● **HOW TO COMPLETE THIS TASK**
Print, in exact form, the lines below from the one containing "Контакты (63, 191)" through the one containing "#убийство (408, 1578)", and omit all others.

● **RECORDS TO USE**
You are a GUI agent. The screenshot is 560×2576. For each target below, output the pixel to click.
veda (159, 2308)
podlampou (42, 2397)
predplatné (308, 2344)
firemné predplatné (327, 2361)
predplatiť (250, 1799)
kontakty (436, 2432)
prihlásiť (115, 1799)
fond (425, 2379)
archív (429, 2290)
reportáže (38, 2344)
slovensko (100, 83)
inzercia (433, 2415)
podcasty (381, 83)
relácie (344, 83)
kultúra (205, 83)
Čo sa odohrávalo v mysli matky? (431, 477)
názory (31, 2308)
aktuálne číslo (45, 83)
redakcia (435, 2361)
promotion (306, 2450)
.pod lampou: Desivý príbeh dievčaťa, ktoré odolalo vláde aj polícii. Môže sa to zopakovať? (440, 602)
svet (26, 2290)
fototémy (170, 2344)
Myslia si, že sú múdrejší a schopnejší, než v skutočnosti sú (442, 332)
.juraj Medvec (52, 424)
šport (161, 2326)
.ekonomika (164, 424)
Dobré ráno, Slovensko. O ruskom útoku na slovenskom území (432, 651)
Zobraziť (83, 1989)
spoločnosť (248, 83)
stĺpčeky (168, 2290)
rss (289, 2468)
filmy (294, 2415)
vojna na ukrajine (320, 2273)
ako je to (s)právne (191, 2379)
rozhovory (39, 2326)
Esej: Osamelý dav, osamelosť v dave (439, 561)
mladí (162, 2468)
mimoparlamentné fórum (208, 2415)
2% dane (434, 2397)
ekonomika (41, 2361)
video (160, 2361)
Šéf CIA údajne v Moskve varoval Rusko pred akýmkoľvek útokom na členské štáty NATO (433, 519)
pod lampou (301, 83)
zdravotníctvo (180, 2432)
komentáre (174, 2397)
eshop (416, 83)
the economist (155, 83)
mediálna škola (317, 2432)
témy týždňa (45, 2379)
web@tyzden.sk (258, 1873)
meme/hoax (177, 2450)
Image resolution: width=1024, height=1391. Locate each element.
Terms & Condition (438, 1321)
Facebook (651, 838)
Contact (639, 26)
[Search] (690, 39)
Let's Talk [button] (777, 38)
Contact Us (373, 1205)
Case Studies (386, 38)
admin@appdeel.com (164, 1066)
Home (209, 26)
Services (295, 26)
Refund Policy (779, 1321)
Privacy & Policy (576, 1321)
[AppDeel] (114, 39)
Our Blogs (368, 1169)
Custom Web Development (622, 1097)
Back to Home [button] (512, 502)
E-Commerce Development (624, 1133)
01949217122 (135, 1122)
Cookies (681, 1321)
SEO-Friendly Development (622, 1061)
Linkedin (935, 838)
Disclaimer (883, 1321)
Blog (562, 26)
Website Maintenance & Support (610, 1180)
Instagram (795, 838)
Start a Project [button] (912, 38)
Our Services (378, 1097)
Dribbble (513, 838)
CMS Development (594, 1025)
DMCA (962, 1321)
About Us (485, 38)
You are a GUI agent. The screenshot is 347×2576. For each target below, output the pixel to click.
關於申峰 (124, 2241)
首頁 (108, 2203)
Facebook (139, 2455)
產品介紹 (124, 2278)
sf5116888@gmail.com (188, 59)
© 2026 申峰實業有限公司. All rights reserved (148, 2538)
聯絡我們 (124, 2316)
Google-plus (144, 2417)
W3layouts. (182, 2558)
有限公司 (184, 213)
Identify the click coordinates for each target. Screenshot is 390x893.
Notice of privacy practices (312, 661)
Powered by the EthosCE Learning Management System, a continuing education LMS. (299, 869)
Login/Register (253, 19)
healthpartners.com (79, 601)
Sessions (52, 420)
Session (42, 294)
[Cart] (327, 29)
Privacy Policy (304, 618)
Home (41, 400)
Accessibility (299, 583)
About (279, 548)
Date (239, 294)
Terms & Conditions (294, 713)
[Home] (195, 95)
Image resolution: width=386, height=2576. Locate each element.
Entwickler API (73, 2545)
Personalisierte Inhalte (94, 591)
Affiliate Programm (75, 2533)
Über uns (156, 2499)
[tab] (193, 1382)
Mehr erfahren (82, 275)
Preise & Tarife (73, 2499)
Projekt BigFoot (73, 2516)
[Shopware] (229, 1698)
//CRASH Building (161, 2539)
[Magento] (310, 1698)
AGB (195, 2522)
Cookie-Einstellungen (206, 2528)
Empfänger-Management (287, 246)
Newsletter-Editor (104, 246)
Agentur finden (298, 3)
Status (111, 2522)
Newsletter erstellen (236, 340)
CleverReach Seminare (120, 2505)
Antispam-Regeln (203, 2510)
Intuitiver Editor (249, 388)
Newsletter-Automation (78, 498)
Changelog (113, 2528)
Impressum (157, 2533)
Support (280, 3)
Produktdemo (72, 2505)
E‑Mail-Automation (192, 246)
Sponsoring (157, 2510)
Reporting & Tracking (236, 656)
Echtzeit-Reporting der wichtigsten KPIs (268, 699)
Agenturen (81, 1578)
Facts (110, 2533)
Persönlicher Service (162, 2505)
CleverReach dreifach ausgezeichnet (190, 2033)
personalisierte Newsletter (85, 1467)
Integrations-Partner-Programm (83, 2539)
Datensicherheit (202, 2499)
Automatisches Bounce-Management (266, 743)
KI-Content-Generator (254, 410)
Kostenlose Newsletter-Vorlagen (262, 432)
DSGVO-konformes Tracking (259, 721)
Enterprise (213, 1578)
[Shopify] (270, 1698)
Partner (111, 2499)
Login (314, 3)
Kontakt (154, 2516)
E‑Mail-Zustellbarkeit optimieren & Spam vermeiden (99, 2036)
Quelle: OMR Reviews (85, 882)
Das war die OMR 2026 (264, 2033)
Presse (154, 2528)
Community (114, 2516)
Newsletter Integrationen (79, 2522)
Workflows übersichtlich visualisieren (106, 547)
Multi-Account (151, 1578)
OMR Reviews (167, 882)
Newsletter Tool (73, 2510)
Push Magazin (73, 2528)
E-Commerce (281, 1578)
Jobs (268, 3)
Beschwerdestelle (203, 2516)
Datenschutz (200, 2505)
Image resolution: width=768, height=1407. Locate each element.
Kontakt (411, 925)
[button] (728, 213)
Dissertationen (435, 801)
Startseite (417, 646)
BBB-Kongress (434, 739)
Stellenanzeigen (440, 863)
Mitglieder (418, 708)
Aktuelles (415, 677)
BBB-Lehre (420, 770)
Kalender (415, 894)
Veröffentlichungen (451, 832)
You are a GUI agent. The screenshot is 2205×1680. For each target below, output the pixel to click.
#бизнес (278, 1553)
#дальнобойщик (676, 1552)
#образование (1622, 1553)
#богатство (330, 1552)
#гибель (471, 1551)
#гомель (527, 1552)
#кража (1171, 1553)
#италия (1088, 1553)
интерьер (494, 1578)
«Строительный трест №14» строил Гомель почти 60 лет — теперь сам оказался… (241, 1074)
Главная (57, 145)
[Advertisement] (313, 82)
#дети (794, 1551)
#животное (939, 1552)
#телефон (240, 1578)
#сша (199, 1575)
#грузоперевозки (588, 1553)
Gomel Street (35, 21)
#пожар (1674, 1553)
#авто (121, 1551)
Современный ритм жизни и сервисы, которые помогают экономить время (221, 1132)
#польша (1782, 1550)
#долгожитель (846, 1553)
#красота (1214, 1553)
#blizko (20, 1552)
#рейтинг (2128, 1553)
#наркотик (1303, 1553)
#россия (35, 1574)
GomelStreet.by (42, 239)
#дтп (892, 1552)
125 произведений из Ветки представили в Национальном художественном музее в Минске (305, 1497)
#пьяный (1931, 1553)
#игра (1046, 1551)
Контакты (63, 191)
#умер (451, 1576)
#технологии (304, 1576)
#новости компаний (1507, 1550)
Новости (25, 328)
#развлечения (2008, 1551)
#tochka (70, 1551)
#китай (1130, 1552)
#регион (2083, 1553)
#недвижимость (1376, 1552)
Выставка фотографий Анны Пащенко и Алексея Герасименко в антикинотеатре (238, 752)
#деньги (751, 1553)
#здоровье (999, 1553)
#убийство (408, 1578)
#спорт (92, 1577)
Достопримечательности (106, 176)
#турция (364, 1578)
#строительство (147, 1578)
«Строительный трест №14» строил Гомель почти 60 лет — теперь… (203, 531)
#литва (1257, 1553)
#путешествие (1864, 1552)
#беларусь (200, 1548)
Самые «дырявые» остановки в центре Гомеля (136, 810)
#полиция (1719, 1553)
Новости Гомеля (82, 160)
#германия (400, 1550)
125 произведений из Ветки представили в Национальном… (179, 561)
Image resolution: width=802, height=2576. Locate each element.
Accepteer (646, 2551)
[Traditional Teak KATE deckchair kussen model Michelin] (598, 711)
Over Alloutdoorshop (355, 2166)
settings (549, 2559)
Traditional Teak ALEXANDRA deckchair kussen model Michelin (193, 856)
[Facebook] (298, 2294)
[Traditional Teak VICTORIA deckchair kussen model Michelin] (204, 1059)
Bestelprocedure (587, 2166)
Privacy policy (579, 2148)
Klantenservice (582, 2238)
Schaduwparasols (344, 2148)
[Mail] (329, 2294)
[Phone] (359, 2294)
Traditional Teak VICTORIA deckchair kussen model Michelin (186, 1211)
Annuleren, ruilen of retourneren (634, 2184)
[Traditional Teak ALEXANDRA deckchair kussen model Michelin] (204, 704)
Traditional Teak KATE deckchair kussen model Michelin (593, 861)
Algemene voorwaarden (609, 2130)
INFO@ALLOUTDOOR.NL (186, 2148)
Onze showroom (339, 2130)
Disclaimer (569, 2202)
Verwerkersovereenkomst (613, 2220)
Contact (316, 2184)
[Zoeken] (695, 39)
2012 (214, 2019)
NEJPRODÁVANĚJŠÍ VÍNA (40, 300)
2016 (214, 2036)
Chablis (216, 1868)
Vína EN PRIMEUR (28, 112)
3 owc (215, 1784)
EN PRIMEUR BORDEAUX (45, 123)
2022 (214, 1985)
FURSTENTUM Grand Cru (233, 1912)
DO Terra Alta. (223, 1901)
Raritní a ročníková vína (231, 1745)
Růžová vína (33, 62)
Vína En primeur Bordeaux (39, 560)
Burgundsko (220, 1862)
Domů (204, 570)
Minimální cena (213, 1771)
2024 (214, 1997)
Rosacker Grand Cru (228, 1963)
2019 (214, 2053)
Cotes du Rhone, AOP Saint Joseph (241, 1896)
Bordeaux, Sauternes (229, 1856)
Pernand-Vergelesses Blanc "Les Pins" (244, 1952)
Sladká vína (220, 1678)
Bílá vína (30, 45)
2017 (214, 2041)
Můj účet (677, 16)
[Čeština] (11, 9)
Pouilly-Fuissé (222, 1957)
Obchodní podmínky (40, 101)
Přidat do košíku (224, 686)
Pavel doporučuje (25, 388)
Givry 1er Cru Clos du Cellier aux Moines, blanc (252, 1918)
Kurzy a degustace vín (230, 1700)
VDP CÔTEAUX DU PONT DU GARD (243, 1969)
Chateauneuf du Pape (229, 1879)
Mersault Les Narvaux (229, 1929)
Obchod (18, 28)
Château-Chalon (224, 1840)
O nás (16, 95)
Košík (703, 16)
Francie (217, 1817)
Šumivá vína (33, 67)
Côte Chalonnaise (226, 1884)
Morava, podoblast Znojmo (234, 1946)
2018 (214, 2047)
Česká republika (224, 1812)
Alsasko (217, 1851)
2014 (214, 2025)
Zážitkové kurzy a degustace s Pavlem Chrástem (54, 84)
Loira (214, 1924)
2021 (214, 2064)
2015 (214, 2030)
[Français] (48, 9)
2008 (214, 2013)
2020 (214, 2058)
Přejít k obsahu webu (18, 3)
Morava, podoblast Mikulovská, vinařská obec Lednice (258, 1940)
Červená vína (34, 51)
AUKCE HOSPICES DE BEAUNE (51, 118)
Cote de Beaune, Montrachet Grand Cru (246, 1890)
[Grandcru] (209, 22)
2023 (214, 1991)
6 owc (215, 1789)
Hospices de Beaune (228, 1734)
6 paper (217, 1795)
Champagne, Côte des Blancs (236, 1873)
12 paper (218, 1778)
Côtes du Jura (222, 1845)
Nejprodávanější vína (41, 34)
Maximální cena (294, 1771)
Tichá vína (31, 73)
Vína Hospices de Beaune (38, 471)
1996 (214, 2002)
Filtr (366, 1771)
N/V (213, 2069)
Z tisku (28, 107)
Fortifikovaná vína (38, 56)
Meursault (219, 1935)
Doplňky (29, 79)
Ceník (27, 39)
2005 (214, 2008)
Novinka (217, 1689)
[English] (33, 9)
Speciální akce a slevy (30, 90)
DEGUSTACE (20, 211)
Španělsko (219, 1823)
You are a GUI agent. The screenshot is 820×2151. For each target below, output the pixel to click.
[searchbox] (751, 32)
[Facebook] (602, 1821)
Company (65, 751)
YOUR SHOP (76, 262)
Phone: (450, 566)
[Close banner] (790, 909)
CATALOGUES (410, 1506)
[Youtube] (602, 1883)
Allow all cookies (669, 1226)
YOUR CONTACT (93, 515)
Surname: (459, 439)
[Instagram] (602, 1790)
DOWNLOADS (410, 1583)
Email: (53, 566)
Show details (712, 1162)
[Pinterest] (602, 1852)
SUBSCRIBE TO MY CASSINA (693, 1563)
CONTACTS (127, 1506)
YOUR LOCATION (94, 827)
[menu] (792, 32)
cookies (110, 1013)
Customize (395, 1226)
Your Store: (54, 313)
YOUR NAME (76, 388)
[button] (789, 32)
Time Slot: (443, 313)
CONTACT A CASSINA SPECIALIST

● **ANSWER TO THIS EXERCISE**
Контакты (63, 191)
#умер (451, 1576)
#технологии (304, 1576)
#новости компаний (1507, 1550)
Новости (25, 328)
#развлечения (2008, 1551)
#tochka (70, 1551)
#китай (1130, 1552)
#регион (2083, 1553)
#недвижимость (1376, 1552)
Выставка фотографий Анны Пащенко и Алексея Герасименко в антикинотеатре (238, 752)
#деньги (751, 1553)
#здоровье (999, 1553)
#убийство (408, 1578)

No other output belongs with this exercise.